APRA intensifies scrutiny of Medibank after major cyberattack

The breach is part of a growing trend of cyberattacks hitting Australian companies, including Australian Clinical Labs (ASX: ACL) owned Medlab Pathology, which saw the health records and credit card information of 223,000 patients and staff leaked one month ago.

APRA said it has “informed the scope” of an external review being conducted by Deloitte, which is also looking into a data breach impacting 10 million current and former Optus customers.  

Announced by Medibank on 16 November, the review will examine the incident, control effectiveness and the response of the health insurer, which refused to pay a $15 million ransom to the criminals behind the data breach.

“While APRA notes Medibank’s constructive response to date, APRA will consider whether further regulatory action is needed when findings of the report become clear,” APRA member Suzanne Smith said.

“APRA expects Medibank to undertake any recommended remediation actions and ensure there is appropriate consequence management, including impacts to executive remuneration where appropriate.

An investigative report by the ABC also revealed today that at least 12 million Australians have had their data exposed by hackers in recent months, including logins for personal Australian Tax Office (ATO) accounts and the medical and personal data of thousands of NDIS recipients. The broadcaster said that many of those impacted learnt they were victims of data theft only after being contacted by the ABC.

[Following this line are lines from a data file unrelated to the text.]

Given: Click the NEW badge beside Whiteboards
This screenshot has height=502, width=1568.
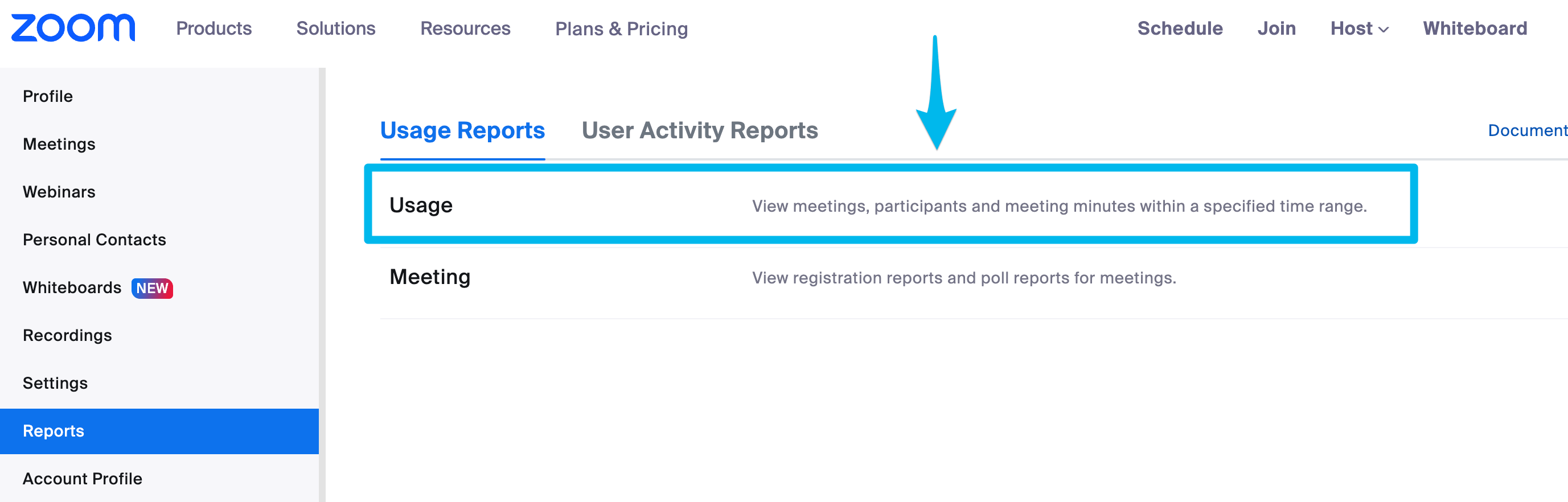Looking at the screenshot, I should tap(152, 289).
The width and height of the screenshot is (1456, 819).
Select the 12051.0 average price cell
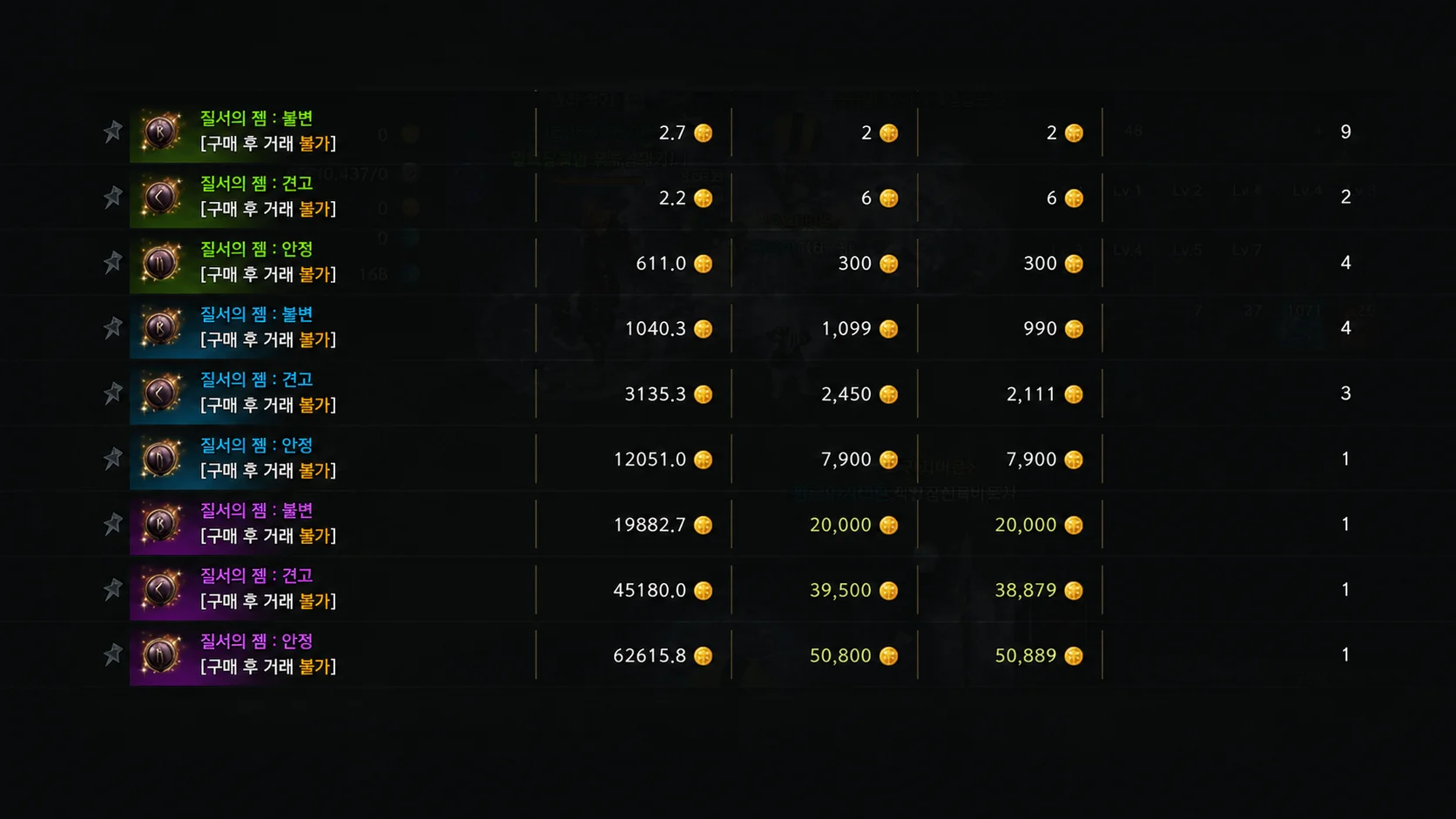650,460
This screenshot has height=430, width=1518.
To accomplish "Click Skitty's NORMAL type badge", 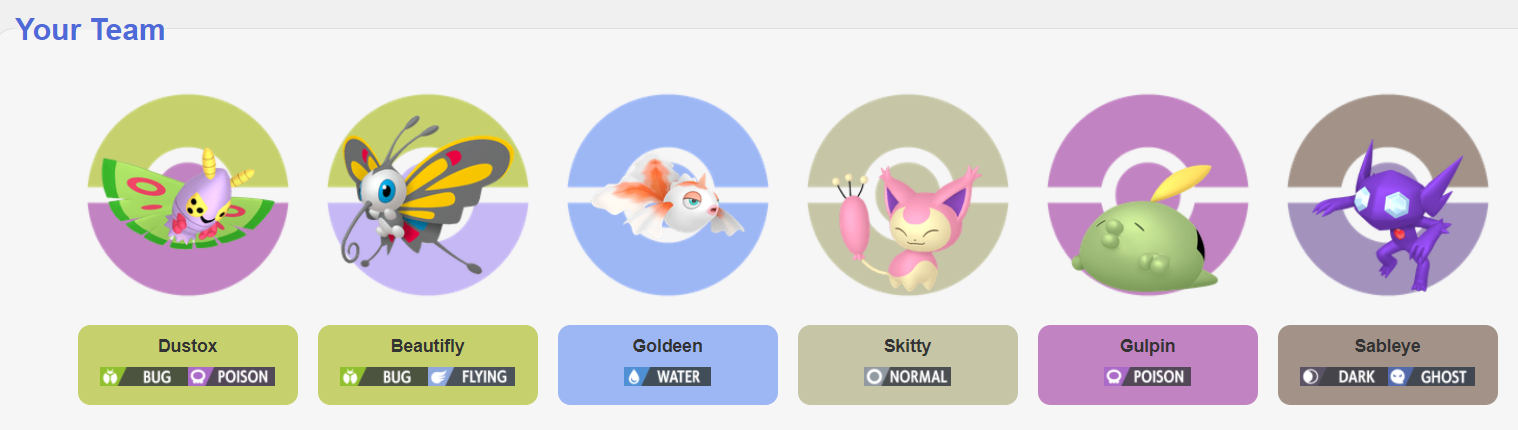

According to the Australian Cyber Security Centre’s Annual Cyber Threat Report, the agency received more than 67,500 cybercrime reports during the 2020-21 financial year, reflecting a year-on-year increase of 13 per cent. The increase in volume of cybercrime reporting equates to one report of a cyber-attack every eight minutes.

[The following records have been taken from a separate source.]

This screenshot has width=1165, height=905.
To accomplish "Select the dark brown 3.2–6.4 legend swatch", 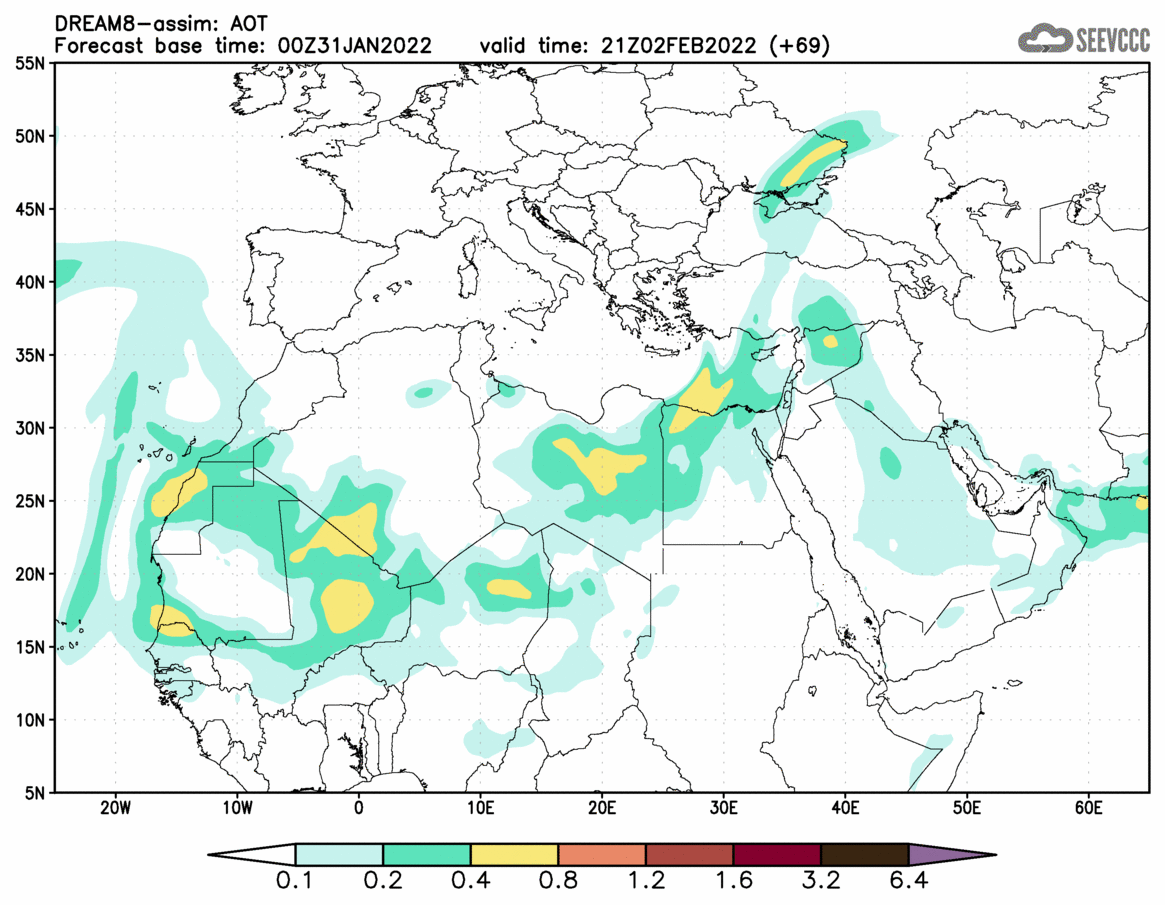I will coord(864,855).
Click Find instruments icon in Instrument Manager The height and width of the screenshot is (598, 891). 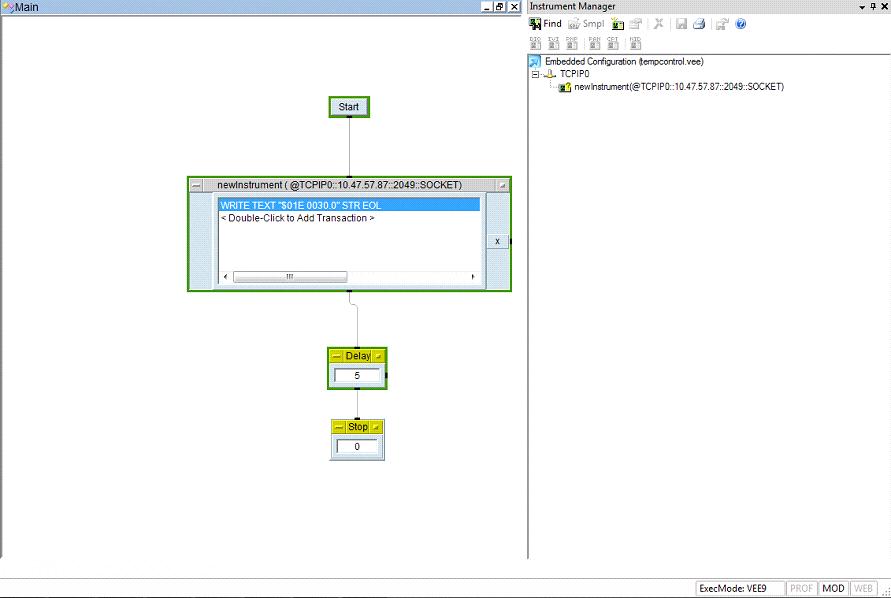[x=545, y=24]
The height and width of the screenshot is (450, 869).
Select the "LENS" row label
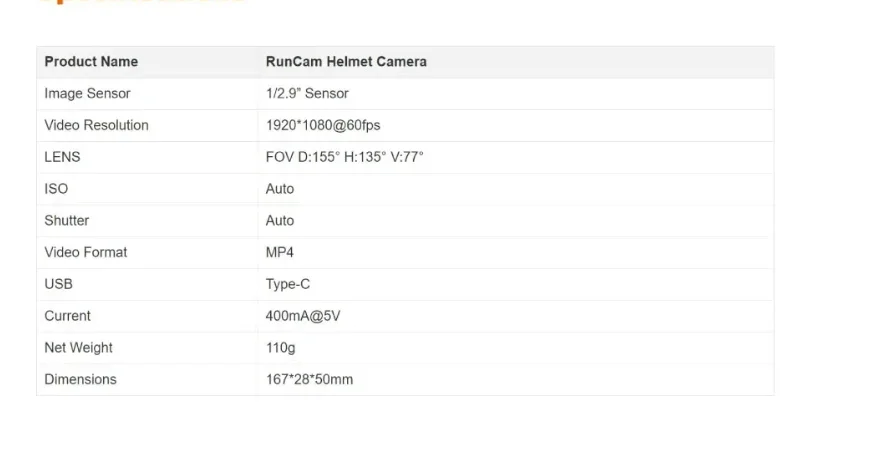click(x=62, y=157)
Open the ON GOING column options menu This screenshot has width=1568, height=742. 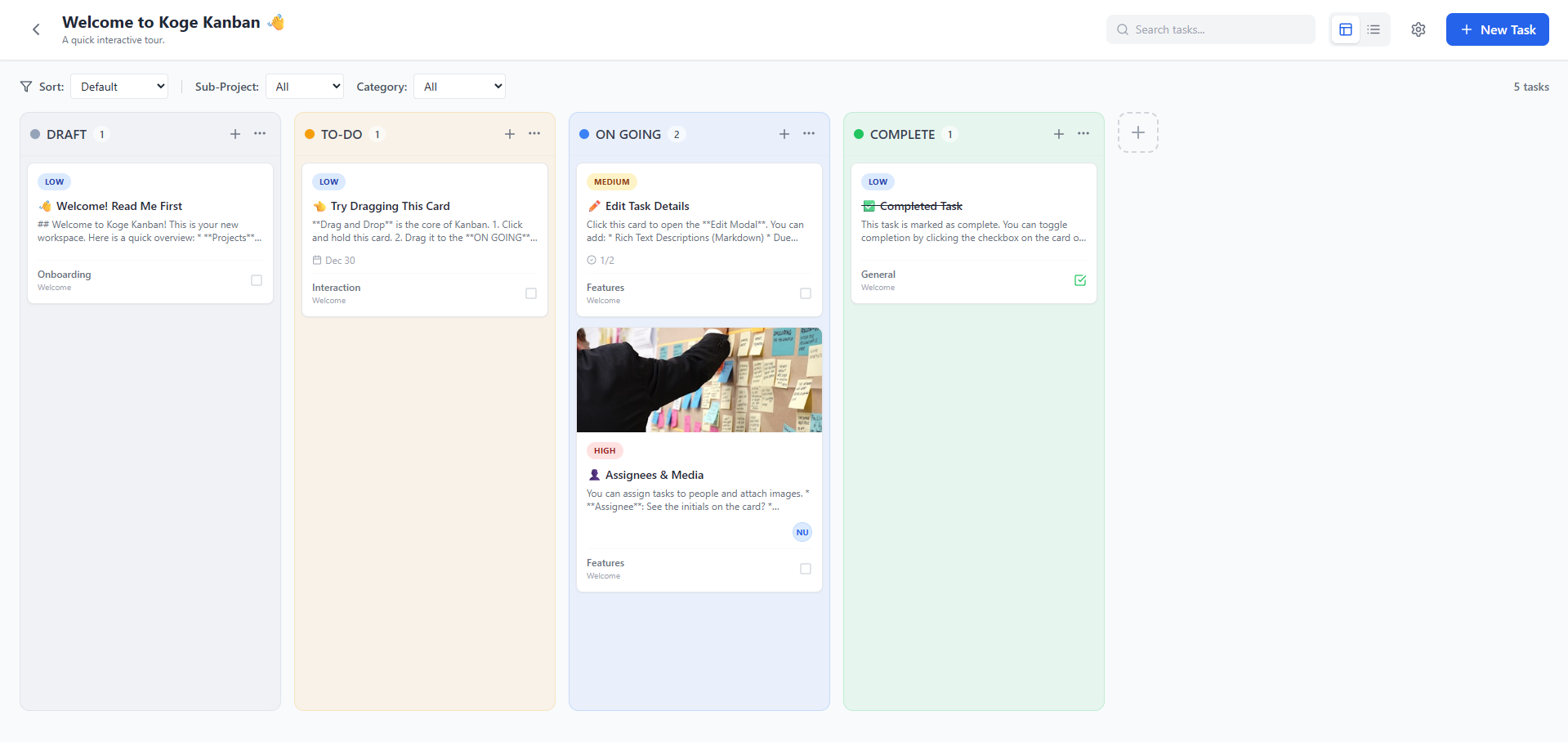coord(808,133)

“Recent cyber-attacks reinforce the need for ongoing vigilance and focus by boards on operational resilience,” Smith said.

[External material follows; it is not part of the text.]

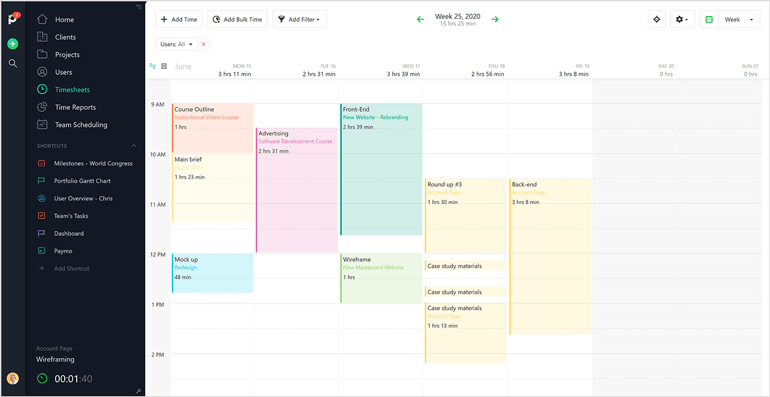Click the Paymo logo with notification badge
The image size is (770, 397).
point(13,19)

“They are a stark reminder for boards to ensure they can answer these fundamental questions: Do you know what data you are holding? Do you know where it is? How do you know it is safe? And do you need to retain it?

“Cyber security is a highly significant risk area for all regulated entities and we remind banks, insurers and superannuation funds to remain vigilant in order to protect their beneficiaries and the Australian community.”

APRA’s crackdown comes almost three weeks after Bannister Law Class Actions and Centennial Lawyers announced they will collectively explore a class action lawsuit into the Medibank data breach, which is now also being investigated by national law firm Maurice Blackburn.

The cyberattack, which is believed by the AFP to have been conducted in Russia, has affected roughly 5.1 million Medibank customers, 2.8 million ahm customers, 1.8 million international customers and 900 Medibank staff. 

International students also had their passport numbers accessed, some of which were published on dark web forums. The leak also included customer names, addresses, dates of birth, phone numbers, email addresses, and the Medicare numbers of ahm customers (without the expiry dates).

APRA said Medibank has been open and cooperative with the prudential regulator since the breach occurred last month.

“The review will ensure that we learn from this cyberattack and continue to strengthen our ability to safeguard our customers,” Medibank CEO David Koczkar said to shareholders today.

“We will share the key outcomes and consequences of the review, where appropriate, having regard to the interests of our customers and stakeholders and the ongoing nature of the Australian Federal Police investigation.

“We are also committed to sharing what we have learnt from our experience so that Australian businesses and the broader community can be better placed to navigate any similar challenges in future.”

Shares in MPL are up 1.40 per cent at $2.90 each at 11:19am AEST.